*Work instructions*.
Where does the string "agent" appear in the material? Copy each line that holds it.

*Records supplied*.
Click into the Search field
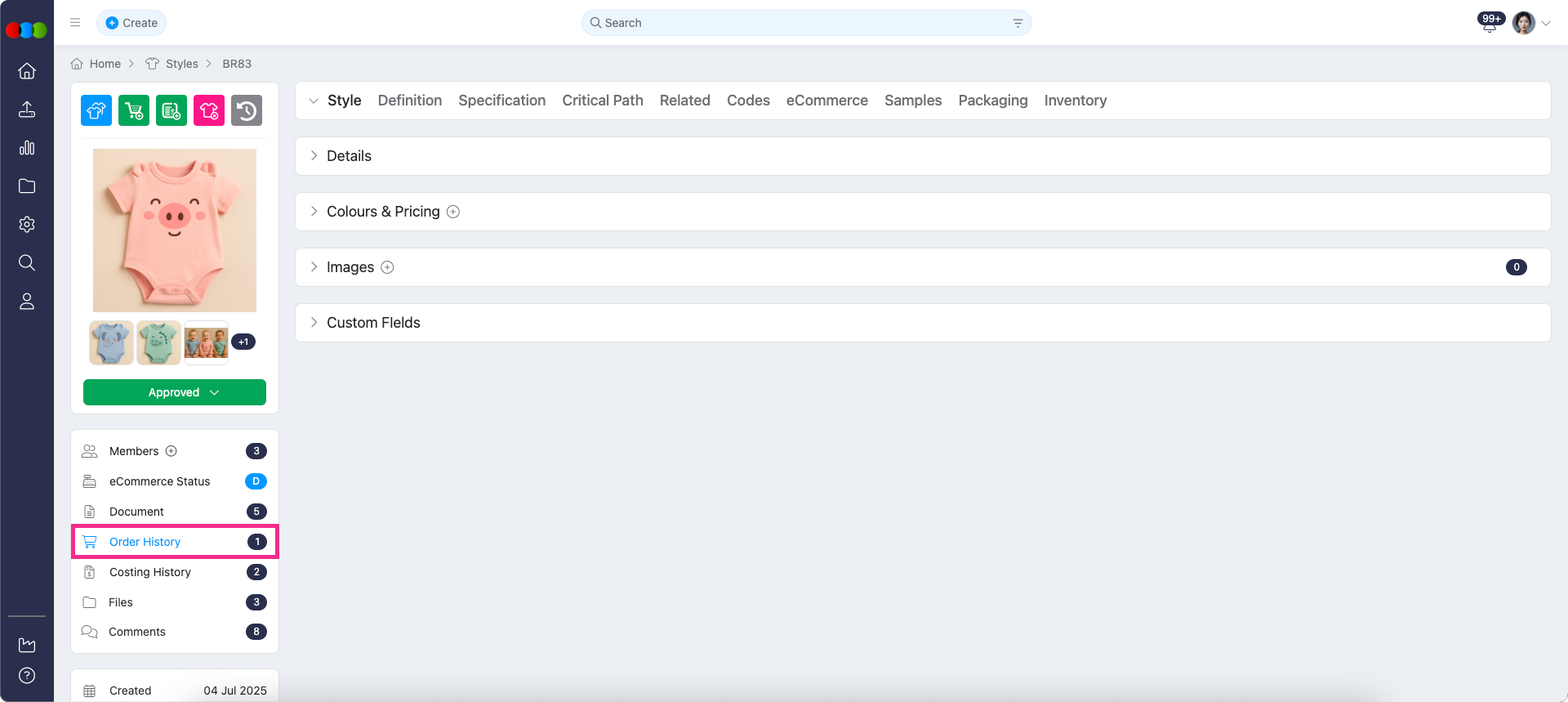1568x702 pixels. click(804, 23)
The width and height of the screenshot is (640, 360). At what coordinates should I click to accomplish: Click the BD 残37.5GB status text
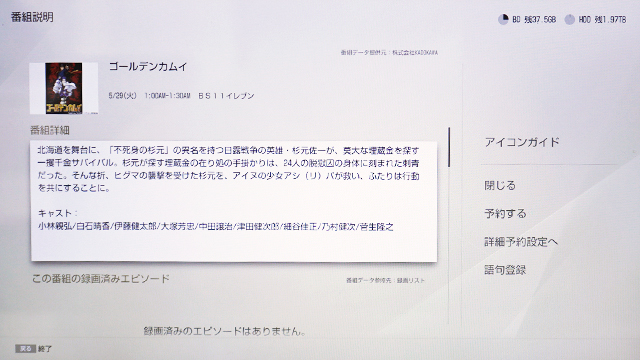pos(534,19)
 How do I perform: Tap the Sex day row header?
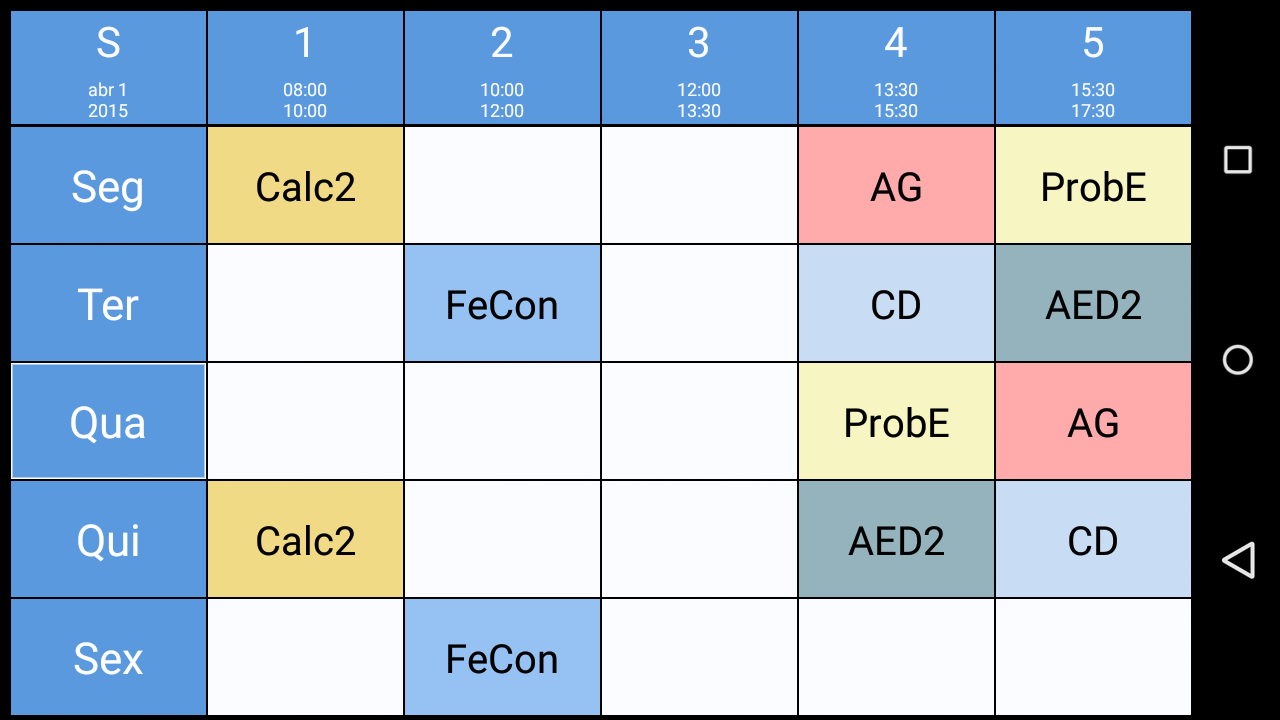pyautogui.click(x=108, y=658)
---
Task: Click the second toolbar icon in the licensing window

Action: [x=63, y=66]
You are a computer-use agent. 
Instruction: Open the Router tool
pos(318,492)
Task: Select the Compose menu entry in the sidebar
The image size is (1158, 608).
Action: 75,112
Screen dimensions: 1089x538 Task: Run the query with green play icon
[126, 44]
---
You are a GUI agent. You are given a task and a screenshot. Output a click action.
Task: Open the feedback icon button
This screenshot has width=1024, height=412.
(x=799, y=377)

*Answer space*.
You are a computer-use agent. 
You are a GUI agent. You are given a task and a screenshot. Output a click action.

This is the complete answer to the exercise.